***** Data extracts *****

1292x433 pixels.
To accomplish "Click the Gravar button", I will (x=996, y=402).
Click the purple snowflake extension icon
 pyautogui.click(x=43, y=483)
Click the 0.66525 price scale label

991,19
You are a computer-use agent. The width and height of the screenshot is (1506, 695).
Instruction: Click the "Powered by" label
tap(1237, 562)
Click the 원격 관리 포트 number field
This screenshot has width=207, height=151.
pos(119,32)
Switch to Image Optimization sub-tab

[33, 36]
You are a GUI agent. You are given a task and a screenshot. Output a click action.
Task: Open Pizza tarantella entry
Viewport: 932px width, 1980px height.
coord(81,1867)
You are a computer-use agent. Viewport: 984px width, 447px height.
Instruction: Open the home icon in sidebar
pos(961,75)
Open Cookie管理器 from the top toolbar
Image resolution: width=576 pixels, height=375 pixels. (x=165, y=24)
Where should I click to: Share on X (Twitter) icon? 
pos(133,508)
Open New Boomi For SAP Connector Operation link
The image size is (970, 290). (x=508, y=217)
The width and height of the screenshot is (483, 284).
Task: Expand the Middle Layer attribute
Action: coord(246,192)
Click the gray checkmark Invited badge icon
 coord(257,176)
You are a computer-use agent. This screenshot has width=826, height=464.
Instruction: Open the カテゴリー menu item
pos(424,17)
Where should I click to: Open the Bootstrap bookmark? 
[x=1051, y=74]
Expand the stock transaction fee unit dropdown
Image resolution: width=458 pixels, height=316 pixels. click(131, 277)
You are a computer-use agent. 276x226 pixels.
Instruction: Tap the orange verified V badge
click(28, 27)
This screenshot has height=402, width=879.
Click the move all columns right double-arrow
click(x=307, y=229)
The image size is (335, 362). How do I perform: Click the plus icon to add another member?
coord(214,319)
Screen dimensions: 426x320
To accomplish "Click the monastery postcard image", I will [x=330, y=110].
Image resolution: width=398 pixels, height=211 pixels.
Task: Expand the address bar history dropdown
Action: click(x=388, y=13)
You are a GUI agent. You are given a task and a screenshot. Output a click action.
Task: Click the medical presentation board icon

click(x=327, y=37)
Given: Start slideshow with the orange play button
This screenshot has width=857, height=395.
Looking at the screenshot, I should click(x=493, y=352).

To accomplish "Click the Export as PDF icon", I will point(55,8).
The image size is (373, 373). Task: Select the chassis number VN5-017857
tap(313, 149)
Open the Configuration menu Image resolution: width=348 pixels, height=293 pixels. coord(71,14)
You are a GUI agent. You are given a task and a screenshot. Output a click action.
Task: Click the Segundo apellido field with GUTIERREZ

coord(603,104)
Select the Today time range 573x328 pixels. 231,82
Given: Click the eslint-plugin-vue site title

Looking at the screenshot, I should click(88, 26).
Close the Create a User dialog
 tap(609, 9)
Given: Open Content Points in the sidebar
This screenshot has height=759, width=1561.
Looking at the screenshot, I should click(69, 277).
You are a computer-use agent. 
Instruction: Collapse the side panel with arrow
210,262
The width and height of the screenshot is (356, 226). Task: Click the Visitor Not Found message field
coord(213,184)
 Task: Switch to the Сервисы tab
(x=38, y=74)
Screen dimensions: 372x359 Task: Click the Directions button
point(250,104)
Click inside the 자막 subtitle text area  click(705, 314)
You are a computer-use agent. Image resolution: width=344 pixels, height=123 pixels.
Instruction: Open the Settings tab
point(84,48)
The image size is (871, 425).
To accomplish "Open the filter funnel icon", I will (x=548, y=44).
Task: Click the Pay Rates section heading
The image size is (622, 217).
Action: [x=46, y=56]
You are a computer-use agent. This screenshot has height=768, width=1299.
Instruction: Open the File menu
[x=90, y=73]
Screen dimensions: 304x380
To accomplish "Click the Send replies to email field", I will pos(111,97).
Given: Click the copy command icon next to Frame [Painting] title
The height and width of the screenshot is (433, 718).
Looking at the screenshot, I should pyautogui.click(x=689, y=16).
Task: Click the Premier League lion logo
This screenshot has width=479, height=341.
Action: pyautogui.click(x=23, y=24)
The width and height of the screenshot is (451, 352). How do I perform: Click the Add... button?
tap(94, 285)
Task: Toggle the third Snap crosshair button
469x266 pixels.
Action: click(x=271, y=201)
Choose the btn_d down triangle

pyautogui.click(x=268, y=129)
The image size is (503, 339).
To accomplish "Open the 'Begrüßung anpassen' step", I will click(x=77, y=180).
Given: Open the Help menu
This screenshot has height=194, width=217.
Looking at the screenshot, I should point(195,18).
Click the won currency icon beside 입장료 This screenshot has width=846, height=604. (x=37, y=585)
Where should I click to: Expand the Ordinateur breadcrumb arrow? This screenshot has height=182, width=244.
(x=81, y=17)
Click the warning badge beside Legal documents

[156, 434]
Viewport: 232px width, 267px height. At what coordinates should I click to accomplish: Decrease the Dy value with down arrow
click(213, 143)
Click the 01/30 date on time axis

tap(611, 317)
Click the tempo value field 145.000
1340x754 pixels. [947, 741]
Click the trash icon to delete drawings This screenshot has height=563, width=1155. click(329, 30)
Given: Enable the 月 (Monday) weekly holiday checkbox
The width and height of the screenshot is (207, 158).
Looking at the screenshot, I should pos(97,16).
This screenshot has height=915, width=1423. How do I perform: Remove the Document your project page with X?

*****

Your task –
When you output the entries, keep every word exactly as it stands.

Answer –
1292x433 pixels.
To accomplish "Click the Gravar button", I will (x=996, y=402).
Click the purple snowflake extension icon
 pyautogui.click(x=43, y=483)
Click the 0.66525 price scale label

991,19
You are a computer-use agent. The width and height of the screenshot is (1506, 695).
Instruction: Click the "Powered by" label
tap(1237, 562)
Click the 원격 관리 포트 number field
This screenshot has width=207, height=151.
pos(119,32)
Switch to Image Optimization sub-tab

[33, 36]
You are a GUI agent. You are given a task and a screenshot. Output a click action.
Task: Open Pizza tarantella entry
Viewport: 932px width, 1980px height.
coord(81,1867)
You are a computer-use agent. Viewport: 984px width, 447px height.
Instruction: Open the home icon in sidebar
pos(961,75)
Open Cookie管理器 from the top toolbar
Image resolution: width=576 pixels, height=375 pixels. (x=165, y=24)
Where should I click to: Share on X (Twitter) icon? 
pos(133,508)
Open New Boomi For SAP Connector Operation link
The image size is (970, 290). (x=508, y=217)
The width and height of the screenshot is (483, 284).
Task: Expand the Middle Layer attribute
Action: coord(246,192)
Click the gray checkmark Invited badge icon
 coord(257,176)
You are a computer-use agent. This screenshot has width=826, height=464.
Instruction: Open the カテゴリー menu item
pos(424,17)
Where should I click to: Open the Bootstrap bookmark? 
[x=1051, y=74]
Expand the stock transaction fee unit dropdown
Image resolution: width=458 pixels, height=316 pixels. click(131, 277)
You are a computer-use agent. 276x226 pixels.
Instruction: Tap the orange verified V badge
click(28, 27)
This screenshot has height=402, width=879.
Click the move all columns right double-arrow
click(x=307, y=229)
The image size is (335, 362). How do I perform: Click the plus icon to add another member?
coord(214,319)
Screen dimensions: 426x320
To accomplish "Click the monastery postcard image", I will [x=330, y=110].
Image resolution: width=398 pixels, height=211 pixels.
Task: Expand the address bar history dropdown
Action: click(x=388, y=13)
You are a GUI agent. You are given a task and a screenshot. Output a click action.
Task: Click the medical presentation board icon

click(x=327, y=37)
Given: Start slideshow with the orange play button
This screenshot has width=857, height=395.
Looking at the screenshot, I should click(x=493, y=352).

To accomplish "Click the Export as PDF icon", I will point(55,8).
The image size is (373, 373). Task: Select the chassis number VN5-017857
tap(313, 149)
Open the Configuration menu Image resolution: width=348 pixels, height=293 pixels. coord(71,14)
You are a GUI agent. You are given a task and a screenshot. Output a click action.
Task: Click the Segundo apellido field with GUTIERREZ

coord(603,104)
Select the Today time range 573x328 pixels. 231,82
Given: Click the eslint-plugin-vue site title

Looking at the screenshot, I should click(88, 26).
Close the Create a User dialog
 tap(609, 9)
Given: Open Content Points in the sidebar
This screenshot has height=759, width=1561.
Looking at the screenshot, I should click(69, 277).
You are a computer-use agent. 
Instruction: Collapse the side panel with arrow
210,262
The width and height of the screenshot is (356, 226). Task: Click the Visitor Not Found message field
coord(213,184)
 Task: Switch to the Сервисы tab
(x=38, y=74)
Screen dimensions: 372x359 Task: Click the Directions button
point(250,104)
Click inside the 자막 subtitle text area  click(705, 314)
You are a computer-use agent. Image resolution: width=344 pixels, height=123 pixels.
Instruction: Open the Settings tab
point(84,48)
The image size is (871, 425).
To accomplish "Open the filter funnel icon", I will (x=548, y=44).
Task: Click the Pay Rates section heading
The image size is (622, 217).
Action: [x=46, y=56]
You are a computer-use agent. This screenshot has height=768, width=1299.
Instruction: Open the File menu
[x=90, y=73]
Screen dimensions: 304x380
To accomplish "Click the Send replies to email field", I will pos(111,97).
Given: Click the copy command icon next to Frame [Painting] title
The height and width of the screenshot is (433, 718).
Looking at the screenshot, I should pyautogui.click(x=689, y=16).
Task: Click the Premier League lion logo
This screenshot has width=479, height=341.
Action: pyautogui.click(x=23, y=24)
The width and height of the screenshot is (451, 352). How do I perform: Click the Add... button?
tap(94, 285)
Task: Toggle the third Snap crosshair button
469x266 pixels.
Action: click(x=271, y=201)
Choose the btn_d down triangle

pyautogui.click(x=268, y=129)
The image size is (503, 339).
To accomplish "Open the 'Begrüßung anpassen' step", I will click(x=77, y=180).
Given: Open the Help menu
This screenshot has height=194, width=217.
Looking at the screenshot, I should point(195,18).
Click the won currency icon beside 입장료 This screenshot has width=846, height=604. (x=37, y=585)
Where should I click to: Expand the Ordinateur breadcrumb arrow? This screenshot has height=182, width=244.
(x=81, y=17)
Click the warning badge beside Legal documents

[156, 434]
Viewport: 232px width, 267px height. At what coordinates should I click to accomplish: Decrease the Dy value with down arrow
click(213, 143)
Click the 01/30 date on time axis

tap(611, 317)
Click the tempo value field 145.000
1340x754 pixels. [947, 741]
Click the trash icon to delete drawings This screenshot has height=563, width=1155. click(329, 30)
Given: Enable the 月 (Monday) weekly holiday checkbox
The width and height of the screenshot is (207, 158).
Looking at the screenshot, I should pos(97,16).
This screenshot has height=915, width=1423. How do I perform: Remove the Document your project page with X?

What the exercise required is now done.